Fear of leftists became an American obsession. Washington backed cruel military dictators throughout Central and South America who employed "death squads" and other repression to thwart socialist uprisings. Thousands of Hispanic labor leaders, university students and other liberals became the "disappeared," covertly abducted and murdered.
After socialist-minded Jacobo Arbenz was elected president of Guatemala in 1951, he confiscated idle land of America's United Fruit Company and gave it to peasants. In Washington, top officials of the Republican Eisenhower administration were Secretary of State John Foster Dulles and his brother, CIA Director Allen Dulles, both large United Fruit shareholders. Eisenhower secretly sent the CIA to arm a rebel army and overthrow Arbenz, installing a military dictator in his place. Arbenz fled into exile and ruin. His daughter committed suicide.
Meanwhile, in the United States, fear of leftist "subversives" flared in the 1950s in the hysterical phenomenon called McCarthyism. It became a witch-hunt aimed mostly at intellectuals, labor leaders, writers, professors, movie performers, musicians and other left-leaning figures -- many of whom had attended communist rallies or leftist book clubs during agonies of the Great Depression. As America suffered in the 1930s, many in the intelligentsia had considered communism as a possible cure, and membership in the American Communist Party rose to 50,000 in 1939.
Joseph McCarthy was a tough-talking, hard-drinking, GOP senator from Wisconsin. He drew little attention until 1950 when he came to my state of West Virginia, addressed the Republican Women's Club of Wheeling, pulled out a sheet of paper and declared that it contained names of 205 secret communists working for the State Department.

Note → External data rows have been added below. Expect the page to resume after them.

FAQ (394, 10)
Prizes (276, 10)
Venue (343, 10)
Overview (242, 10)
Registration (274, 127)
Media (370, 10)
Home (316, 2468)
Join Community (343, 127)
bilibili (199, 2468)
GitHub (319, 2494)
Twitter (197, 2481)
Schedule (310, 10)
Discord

Later he said his list had fifty-seven names.
The allegation that the government was infiltrated by many unpatriotic "subversives" flared across America. Congress launched more than 100 investigations altogether. Right-wing patriotic committees and state-level "loyalty review boards" sought to ferret out hidden reds. During the 1952 Republican convention, McCarthy said it was crucial to "dislodge the traitors" undermining America. Governments began requiring employees to sign loyalty oaths.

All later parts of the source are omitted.